Hi Gerard,
I chatted with Trey (who did the analysis) for his opinion on your concerns. Here is his response:
Hi Gerard,
I wasn't trying to pass judgement on notability when the search referred to
a particular person, place, or thing, but I did take it as a sign of non-notability when a page had been created and then deleted for a particular person or website. Those items could become notable in the future, and any of them might be notable enough for Wikidata—but the original discussion seemed to be mainly about queries to English Wikipedia. My conclusion, for English Wikipedia, is that there is not some gold mine of super high-frequency typos or new topics that we are missing out on. More importantly, there are real privacy concerns, and simple fixes—like requiring some number of unique IP addresses to have searched fro something—are not enough. I have looked at thousands of queries from about a dozen other language Wikipedias—some in more depth than others, and admittedly not usually sorted by frequency—but my intuition is the same as it was for English Wikipedia: not enough of value there to override privacy concerns. Automation is out for privacy reasons and manual review is not worth it, so this isn't a priority for Discovery right now.

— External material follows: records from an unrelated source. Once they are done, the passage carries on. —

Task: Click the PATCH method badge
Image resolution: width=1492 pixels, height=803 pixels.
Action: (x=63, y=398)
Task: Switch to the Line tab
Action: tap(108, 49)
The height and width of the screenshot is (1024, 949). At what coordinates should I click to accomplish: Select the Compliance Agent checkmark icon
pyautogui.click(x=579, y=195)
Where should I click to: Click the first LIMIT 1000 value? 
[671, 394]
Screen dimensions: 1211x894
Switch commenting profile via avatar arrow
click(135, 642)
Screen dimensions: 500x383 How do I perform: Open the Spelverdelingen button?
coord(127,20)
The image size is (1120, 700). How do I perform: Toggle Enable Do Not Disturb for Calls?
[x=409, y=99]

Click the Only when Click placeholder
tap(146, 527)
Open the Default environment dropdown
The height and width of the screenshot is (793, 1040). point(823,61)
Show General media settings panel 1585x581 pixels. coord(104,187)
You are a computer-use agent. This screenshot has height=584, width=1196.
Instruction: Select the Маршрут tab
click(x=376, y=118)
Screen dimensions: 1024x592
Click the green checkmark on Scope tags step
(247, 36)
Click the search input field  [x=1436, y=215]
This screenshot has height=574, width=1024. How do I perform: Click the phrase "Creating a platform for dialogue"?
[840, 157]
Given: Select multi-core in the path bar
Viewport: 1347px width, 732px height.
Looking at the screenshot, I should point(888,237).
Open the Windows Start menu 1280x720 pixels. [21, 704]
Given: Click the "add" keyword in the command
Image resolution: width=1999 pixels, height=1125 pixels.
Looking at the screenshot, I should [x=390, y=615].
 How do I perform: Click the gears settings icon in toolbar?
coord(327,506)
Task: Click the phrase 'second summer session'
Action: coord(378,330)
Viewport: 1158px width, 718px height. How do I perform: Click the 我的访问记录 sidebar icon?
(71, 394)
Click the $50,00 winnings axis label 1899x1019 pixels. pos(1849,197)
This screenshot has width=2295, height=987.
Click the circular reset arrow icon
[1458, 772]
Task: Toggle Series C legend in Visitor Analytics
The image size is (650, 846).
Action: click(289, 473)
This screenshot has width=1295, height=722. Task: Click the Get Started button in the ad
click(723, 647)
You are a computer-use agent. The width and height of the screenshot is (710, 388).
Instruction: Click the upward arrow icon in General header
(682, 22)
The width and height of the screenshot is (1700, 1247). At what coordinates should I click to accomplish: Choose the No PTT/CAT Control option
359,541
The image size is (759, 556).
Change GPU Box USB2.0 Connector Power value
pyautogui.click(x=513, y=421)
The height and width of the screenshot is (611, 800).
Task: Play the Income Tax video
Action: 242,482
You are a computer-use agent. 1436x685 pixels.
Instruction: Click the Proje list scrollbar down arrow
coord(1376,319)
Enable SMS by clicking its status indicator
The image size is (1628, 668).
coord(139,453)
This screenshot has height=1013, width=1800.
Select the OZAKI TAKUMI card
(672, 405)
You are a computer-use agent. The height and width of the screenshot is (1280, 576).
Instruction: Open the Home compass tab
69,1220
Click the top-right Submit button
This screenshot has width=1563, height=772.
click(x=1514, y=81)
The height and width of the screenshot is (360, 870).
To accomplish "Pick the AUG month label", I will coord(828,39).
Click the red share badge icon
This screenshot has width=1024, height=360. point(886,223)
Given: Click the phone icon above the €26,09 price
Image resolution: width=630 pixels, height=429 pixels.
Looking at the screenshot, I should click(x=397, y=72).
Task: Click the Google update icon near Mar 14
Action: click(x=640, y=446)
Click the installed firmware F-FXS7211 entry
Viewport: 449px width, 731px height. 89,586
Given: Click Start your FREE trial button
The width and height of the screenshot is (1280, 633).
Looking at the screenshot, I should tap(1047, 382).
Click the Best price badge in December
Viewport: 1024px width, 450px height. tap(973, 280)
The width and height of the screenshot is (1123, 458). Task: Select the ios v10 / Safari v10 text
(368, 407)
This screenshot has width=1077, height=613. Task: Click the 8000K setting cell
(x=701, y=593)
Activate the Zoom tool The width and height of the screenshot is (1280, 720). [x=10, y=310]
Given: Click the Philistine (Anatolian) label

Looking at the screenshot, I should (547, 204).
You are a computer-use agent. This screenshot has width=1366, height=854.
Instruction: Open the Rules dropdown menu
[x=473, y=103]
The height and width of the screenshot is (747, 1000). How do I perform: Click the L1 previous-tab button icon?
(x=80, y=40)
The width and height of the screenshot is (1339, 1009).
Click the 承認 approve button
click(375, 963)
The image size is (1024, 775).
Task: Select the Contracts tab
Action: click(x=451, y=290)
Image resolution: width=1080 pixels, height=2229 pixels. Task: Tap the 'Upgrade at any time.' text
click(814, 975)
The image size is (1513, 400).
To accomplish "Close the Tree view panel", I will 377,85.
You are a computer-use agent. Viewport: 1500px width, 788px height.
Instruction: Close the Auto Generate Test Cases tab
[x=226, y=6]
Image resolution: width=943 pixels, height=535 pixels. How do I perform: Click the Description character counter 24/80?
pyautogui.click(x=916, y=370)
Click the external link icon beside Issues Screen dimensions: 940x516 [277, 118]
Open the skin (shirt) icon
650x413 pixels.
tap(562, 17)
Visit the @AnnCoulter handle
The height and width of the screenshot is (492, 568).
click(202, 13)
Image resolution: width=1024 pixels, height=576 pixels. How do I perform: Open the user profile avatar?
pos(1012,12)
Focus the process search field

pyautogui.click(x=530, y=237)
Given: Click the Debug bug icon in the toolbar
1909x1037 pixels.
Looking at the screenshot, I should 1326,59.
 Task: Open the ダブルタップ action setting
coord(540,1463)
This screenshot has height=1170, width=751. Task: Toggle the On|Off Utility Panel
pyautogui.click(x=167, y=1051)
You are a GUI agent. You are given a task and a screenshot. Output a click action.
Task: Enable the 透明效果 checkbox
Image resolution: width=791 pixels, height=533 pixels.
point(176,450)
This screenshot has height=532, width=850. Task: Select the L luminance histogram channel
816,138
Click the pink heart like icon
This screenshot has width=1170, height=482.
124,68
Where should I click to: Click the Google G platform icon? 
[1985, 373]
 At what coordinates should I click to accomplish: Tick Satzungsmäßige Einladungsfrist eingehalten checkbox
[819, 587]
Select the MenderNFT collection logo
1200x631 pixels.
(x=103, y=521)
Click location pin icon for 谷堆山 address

I hope that helps to further explain what we found and why we're not acting further on this issue at this time.
Cheers,
Deb
-- Deb Tankersley Product Manager, Discovery IRC: debt Wikimedia Foundation
On Sat, Jul 30, 2016 at 1:30 AM, Gerard Meijssen gerard.meijssen@gmail.com wrote:
Hoi, So what do we have? It is what the most missed searches are for the English Wikipedia. Arguably the searches include content that is "iffie". But when many people seek info on a porn site, on what basis is it not notable? This is only for en.wp and the results for other languages can be quite different.The problem with dismissing the need for this data in this way is that it supports the status quo for all Wikipedias. It does not suggest what we can do with a porn site. We could for instance have a Wikidata item stating that it is a porn site and leave it at that.
When you compare Wikidata with Wikipedia, Wikidata has significantlyu more data about whatever than Wikipedia does. All subjects that are notable by Wikidata standards and many are notable by English Wikipedia standards. Knowing what subjects are missed in Wikipedia and what people are looking for is important because they are the people Wikipedia misses.
NB thanks for the data, the project. Thanks, GerardM
On 29 July 2016 at 23:48, Deborah Tankersley dtankersley@wikimedia.org wrote:
Forwarding to the Wikimedia mailing list, I'm sorry for the lateness!
-- Deb Tankersley Product Manager, Discovery IRC: debt Wikimedia Foundation
---------- Forwarded message ---------- From: Trey Jones tjones@wikimedia.org Date: Mon, Jul 25, 2016 at 11:58 AM Subject: Re: [discovery] Fwd: [Wikimedia-l] Improving search (sort of) To: A public mailing list about Wikimedia Search and Discovery projects < discovery@lists.wikimedia.org> Cc: James Heilman jmh649@gmail.com
I decided to look into this as my 10% project last week. It ended up
being
a 15% project, but I wanted to finish it up.
I carefully reviewed and categorized the top 100 "unsuccessful" (i.e., zero-results) queries from May 2016, and skimmed the top 1,000 from May, and skimmed and compared the top 100 / 1,000 for June.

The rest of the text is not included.